HD 202259

Observation data Epoch J2000 Equinox ICRS
- Constellation: Aquarius
- Right ascension: 21^{h} 14^{m} 37.04896^{s}
- Declination: +00° 05′ 32.1202″
- Apparent magnitude (V): 6.39

Characteristics
- Evolutionary stage: AGB
- Spectral type: M1 III
- U−B color index: +1.937
- B−V color index: +1.608
- Variable type: Suspected

Astrometry
- Radial velocity (R_{v}): −123.5 km/s
- Proper motion (μ): RA: +35.471 mas/yr Dec.: −13.260 mas/yr
- Parallax (π): 3.4472±0.0290 mas
- Distance: 946 ± 8 ly (290 ± 2 pc)
- Absolute magnitude (M_{V}): −0.88

Details
- Mass: 1.9 M_{☉}
- Radius: 50 R_{☉}
- Luminosity: 693 L_{☉}
- Surface gravity (log g): 1.68 cgs
- Temperature: 3,933 K
- Metallicity [Fe/H]: −0.23 dex
- Other designations: BD−00°4186, HD 202259, HIP 104872, HR 8121, NSV 13614, SAO 145229.

Database references
- SIMBAD: data

Data sources:

Hipparcos Catalogue, CCDM (2002), Bright Star Catalogue (5th rev. ed.)

= HD 202259 =

Star in the constellation Aquarius

HD 202259 is a suspected variable star in the equatorial constellation of Aquarius.
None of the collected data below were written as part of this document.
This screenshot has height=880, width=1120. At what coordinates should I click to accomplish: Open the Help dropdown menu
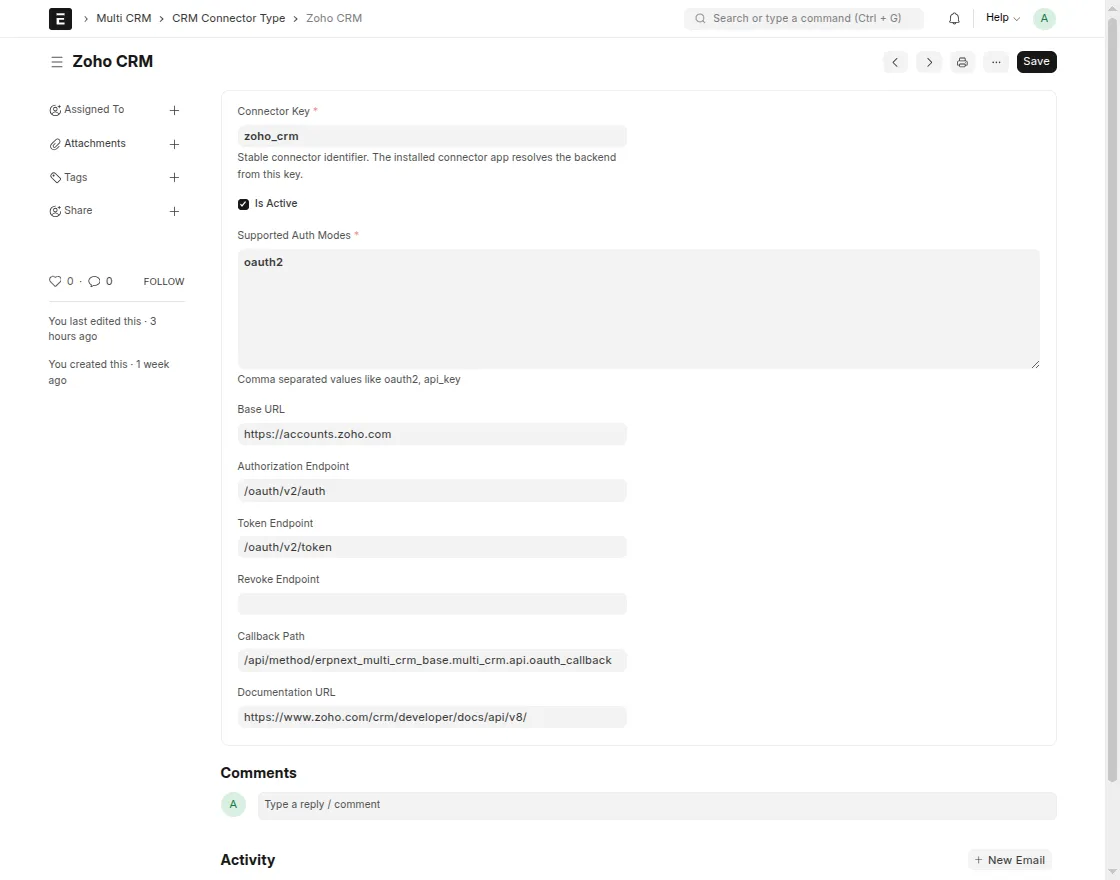coord(1002,18)
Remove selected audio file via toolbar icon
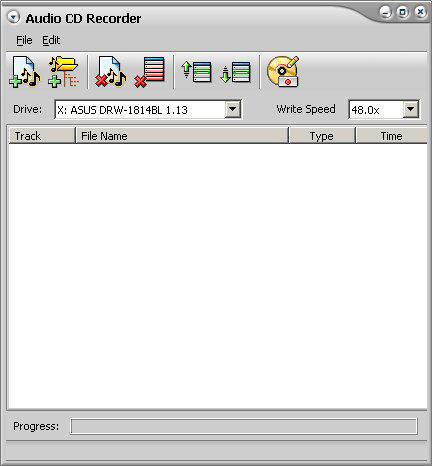Viewport: 432px width, 466px height. coord(111,72)
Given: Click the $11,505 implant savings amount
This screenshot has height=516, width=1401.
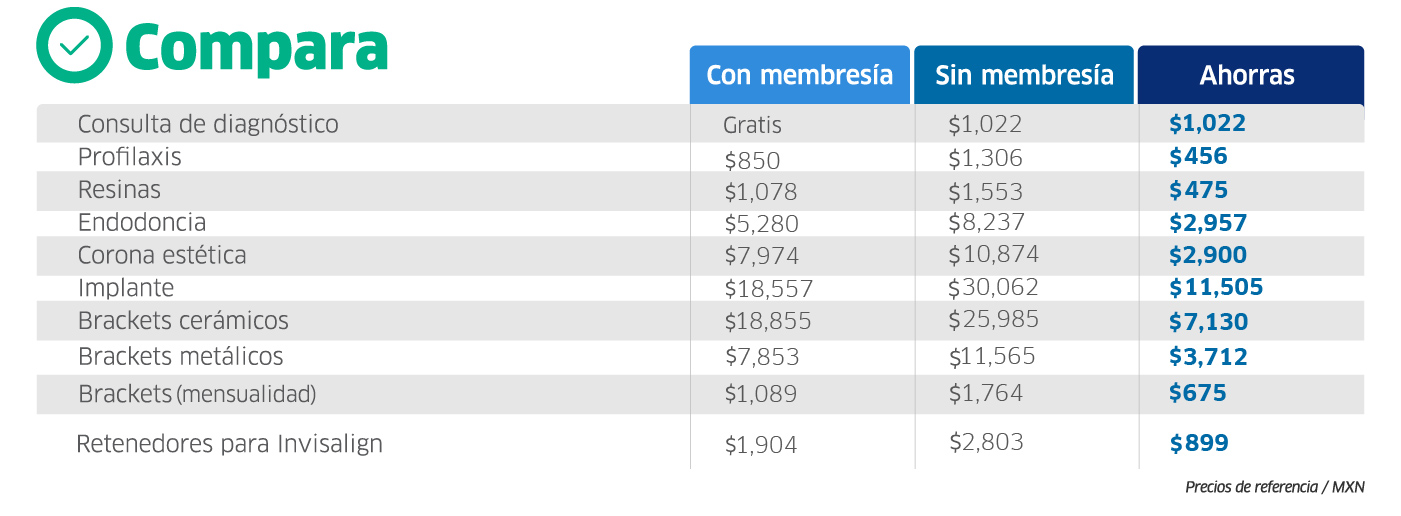Looking at the screenshot, I should 1216,288.
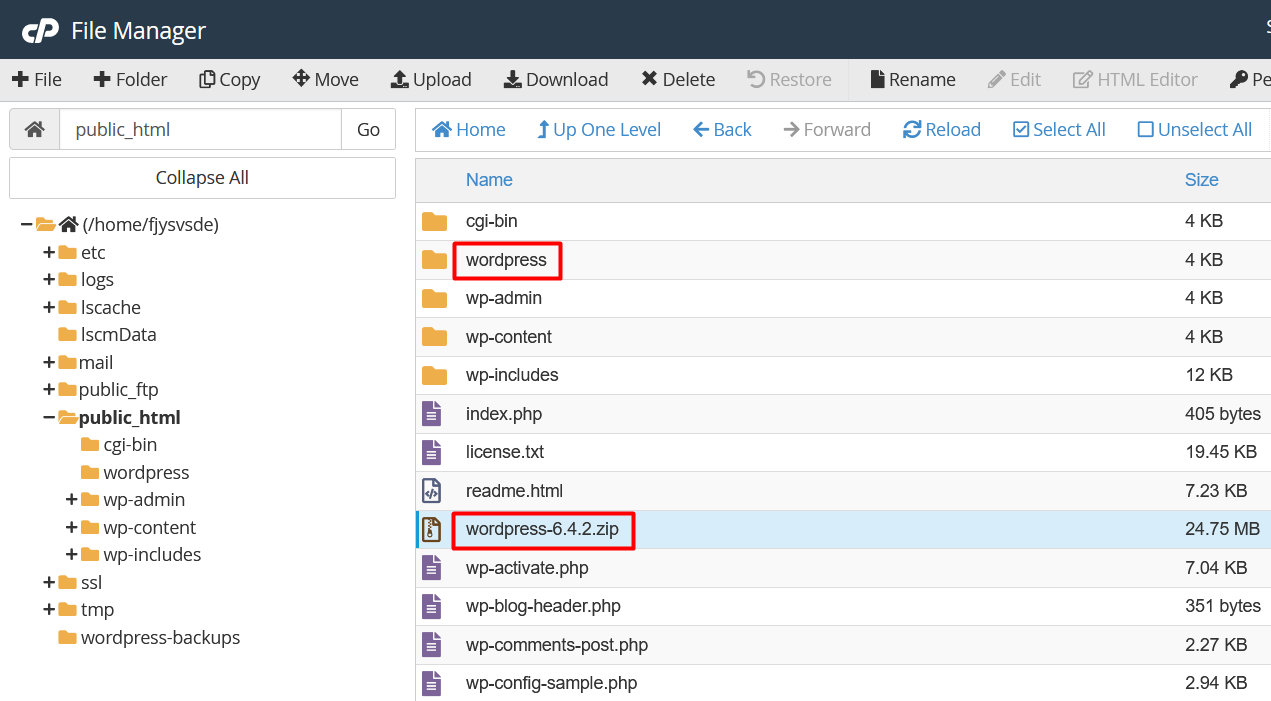This screenshot has width=1271, height=701.
Task: Click the Reload button
Action: (x=941, y=130)
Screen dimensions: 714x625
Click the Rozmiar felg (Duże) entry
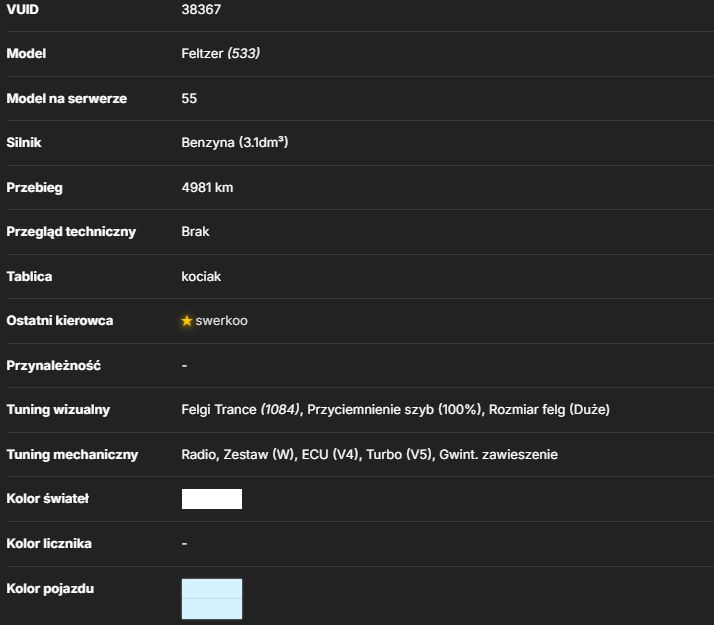coord(549,410)
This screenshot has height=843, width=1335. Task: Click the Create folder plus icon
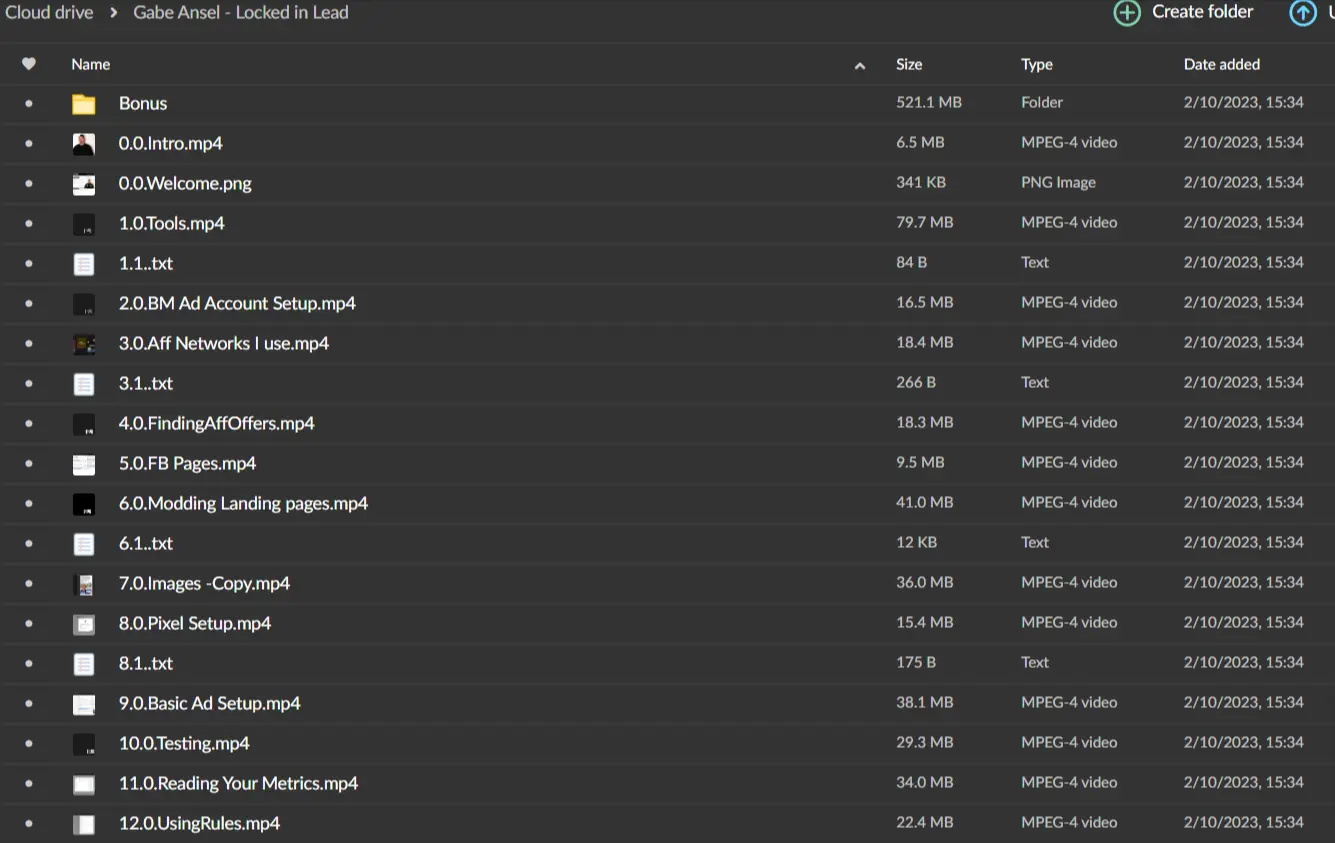(x=1127, y=13)
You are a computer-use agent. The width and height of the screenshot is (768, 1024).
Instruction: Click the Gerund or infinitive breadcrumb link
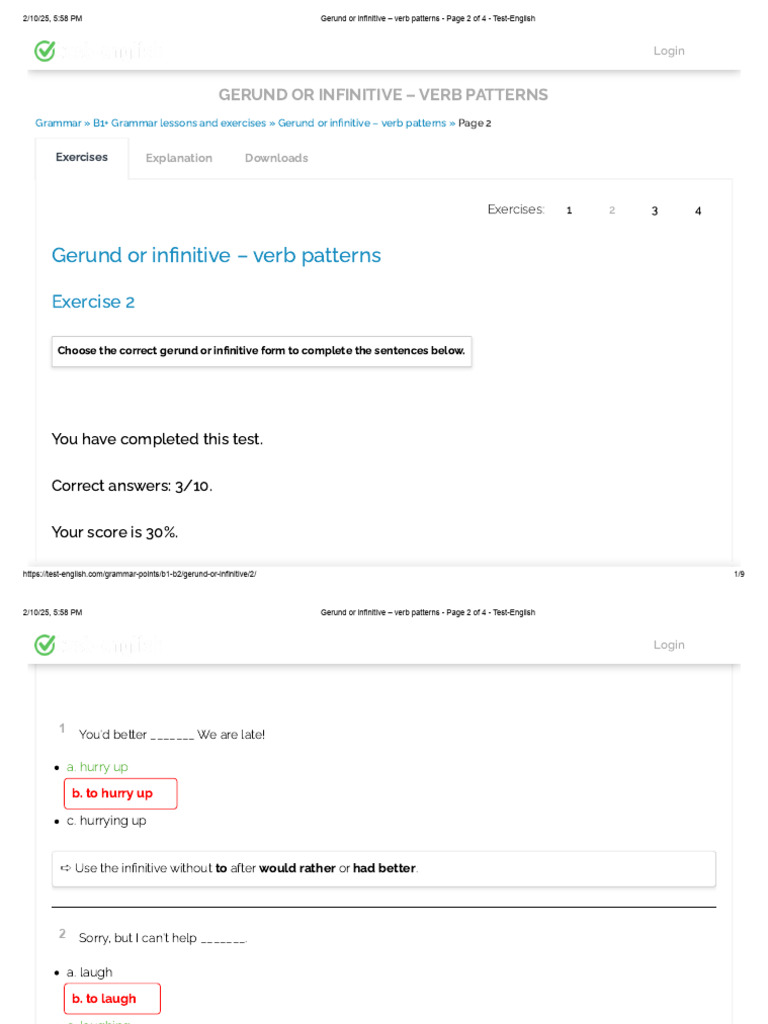coord(362,123)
With an apparent magnitude of 6.39, according to the Bortle scale it is faintly visible to the naked eye from dark rural skies. It has a stellar classification of M1 III, and is a red giant located along the asymptotic giant branch of the HR diagram. Located about 946 light years away, its radial velocity of −123.5 km/s indicates this is a high-velocity star.